Copy every line of the data below word for word, leaving nothing out.

Data items:
* * * * * * *

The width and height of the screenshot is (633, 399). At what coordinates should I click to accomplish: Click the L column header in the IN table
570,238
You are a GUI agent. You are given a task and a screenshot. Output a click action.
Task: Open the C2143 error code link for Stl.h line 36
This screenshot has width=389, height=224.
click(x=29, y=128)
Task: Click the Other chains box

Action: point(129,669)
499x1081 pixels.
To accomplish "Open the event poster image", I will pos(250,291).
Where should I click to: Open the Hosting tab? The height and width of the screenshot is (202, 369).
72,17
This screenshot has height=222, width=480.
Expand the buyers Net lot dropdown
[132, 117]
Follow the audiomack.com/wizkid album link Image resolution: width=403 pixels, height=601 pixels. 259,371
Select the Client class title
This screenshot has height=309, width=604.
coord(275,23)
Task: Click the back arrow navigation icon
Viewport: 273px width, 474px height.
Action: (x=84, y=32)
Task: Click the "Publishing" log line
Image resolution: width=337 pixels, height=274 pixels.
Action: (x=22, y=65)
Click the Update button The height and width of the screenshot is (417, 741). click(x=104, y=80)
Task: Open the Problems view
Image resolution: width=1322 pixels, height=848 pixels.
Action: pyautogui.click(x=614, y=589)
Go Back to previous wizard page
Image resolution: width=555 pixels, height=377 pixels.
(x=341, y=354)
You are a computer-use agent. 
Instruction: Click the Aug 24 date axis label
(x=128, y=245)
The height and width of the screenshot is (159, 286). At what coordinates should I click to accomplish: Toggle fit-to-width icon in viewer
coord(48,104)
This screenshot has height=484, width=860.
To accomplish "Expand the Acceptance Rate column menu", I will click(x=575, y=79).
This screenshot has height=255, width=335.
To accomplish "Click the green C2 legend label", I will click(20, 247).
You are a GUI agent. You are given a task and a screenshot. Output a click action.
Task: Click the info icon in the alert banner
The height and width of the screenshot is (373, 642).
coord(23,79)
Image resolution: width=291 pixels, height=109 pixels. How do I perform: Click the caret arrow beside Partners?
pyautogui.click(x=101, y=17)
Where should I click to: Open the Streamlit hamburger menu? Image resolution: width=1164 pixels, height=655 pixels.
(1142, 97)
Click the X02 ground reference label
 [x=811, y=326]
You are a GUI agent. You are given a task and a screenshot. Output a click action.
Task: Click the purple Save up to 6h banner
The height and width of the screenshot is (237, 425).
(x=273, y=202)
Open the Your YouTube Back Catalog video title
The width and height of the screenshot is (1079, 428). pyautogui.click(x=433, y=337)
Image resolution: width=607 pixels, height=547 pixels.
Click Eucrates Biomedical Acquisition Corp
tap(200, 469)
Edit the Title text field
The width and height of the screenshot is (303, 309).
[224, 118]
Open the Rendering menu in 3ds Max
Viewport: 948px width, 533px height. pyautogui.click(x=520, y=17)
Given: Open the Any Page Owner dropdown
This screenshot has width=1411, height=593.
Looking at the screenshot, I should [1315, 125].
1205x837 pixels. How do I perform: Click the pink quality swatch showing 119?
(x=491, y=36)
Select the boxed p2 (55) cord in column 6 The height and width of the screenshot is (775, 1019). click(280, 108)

* * * * * * *

(Output of the exercise):
The width and height of the screenshot is (633, 399). At what coordinates should I click to accomplish: Click the L column header in the IN table
570,238
You are a GUI agent. You are given a task and a screenshot. Output a click action.
Task: Open the C2143 error code link for Stl.h line 36
This screenshot has width=389, height=224.
click(x=29, y=128)
Task: Click the Other chains box

Action: point(129,669)
499x1081 pixels.
To accomplish "Open the event poster image", I will pos(250,291).
Where should I click to: Open the Hosting tab? The height and width of the screenshot is (202, 369).
72,17
This screenshot has height=222, width=480.
Expand the buyers Net lot dropdown
[132, 117]
Follow the audiomack.com/wizkid album link Image resolution: width=403 pixels, height=601 pixels. 259,371
Select the Client class title
This screenshot has height=309, width=604.
coord(275,23)
Task: Click the back arrow navigation icon
Viewport: 273px width, 474px height.
Action: (x=84, y=32)
Task: Click the "Publishing" log line
Image resolution: width=337 pixels, height=274 pixels.
Action: (x=22, y=65)
Click the Update button The height and width of the screenshot is (417, 741). click(x=104, y=80)
Task: Open the Problems view
Image resolution: width=1322 pixels, height=848 pixels.
Action: pyautogui.click(x=614, y=589)
Go Back to previous wizard page
Image resolution: width=555 pixels, height=377 pixels.
(x=341, y=354)
You are a computer-use agent. 
Instruction: Click the Aug 24 date axis label
(x=128, y=245)
The height and width of the screenshot is (159, 286). At what coordinates should I click to accomplish: Toggle fit-to-width icon in viewer
coord(48,104)
This screenshot has height=484, width=860.
To accomplish "Expand the Acceptance Rate column menu", I will click(x=575, y=79).
This screenshot has height=255, width=335.
To accomplish "Click the green C2 legend label", I will click(20, 247).
You are a GUI agent. You are given a task and a screenshot. Output a click action.
Task: Click the info icon in the alert banner
The height and width of the screenshot is (373, 642).
coord(23,79)
Image resolution: width=291 pixels, height=109 pixels. How do I perform: Click the caret arrow beside Partners?
pyautogui.click(x=101, y=17)
Where should I click to: Open the Streamlit hamburger menu? Image resolution: width=1164 pixels, height=655 pixels.
(1142, 97)
Click the X02 ground reference label
 [x=811, y=326]
You are a GUI agent. You are given a task and a screenshot. Output a click action.
Task: Click the purple Save up to 6h banner
The height and width of the screenshot is (237, 425).
(x=273, y=202)
Open the Your YouTube Back Catalog video title
The width and height of the screenshot is (1079, 428). pyautogui.click(x=433, y=337)
Image resolution: width=607 pixels, height=547 pixels.
Click Eucrates Biomedical Acquisition Corp
tap(200, 469)
Edit the Title text field
The width and height of the screenshot is (303, 309).
[224, 118]
Open the Rendering menu in 3ds Max
Viewport: 948px width, 533px height. pyautogui.click(x=520, y=17)
Given: Open the Any Page Owner dropdown
This screenshot has width=1411, height=593.
Looking at the screenshot, I should [1315, 125].
1205x837 pixels. How do I perform: Click the pink quality swatch showing 119?
(x=491, y=36)
Select the boxed p2 (55) cord in column 6 The height and width of the screenshot is (775, 1019). click(280, 108)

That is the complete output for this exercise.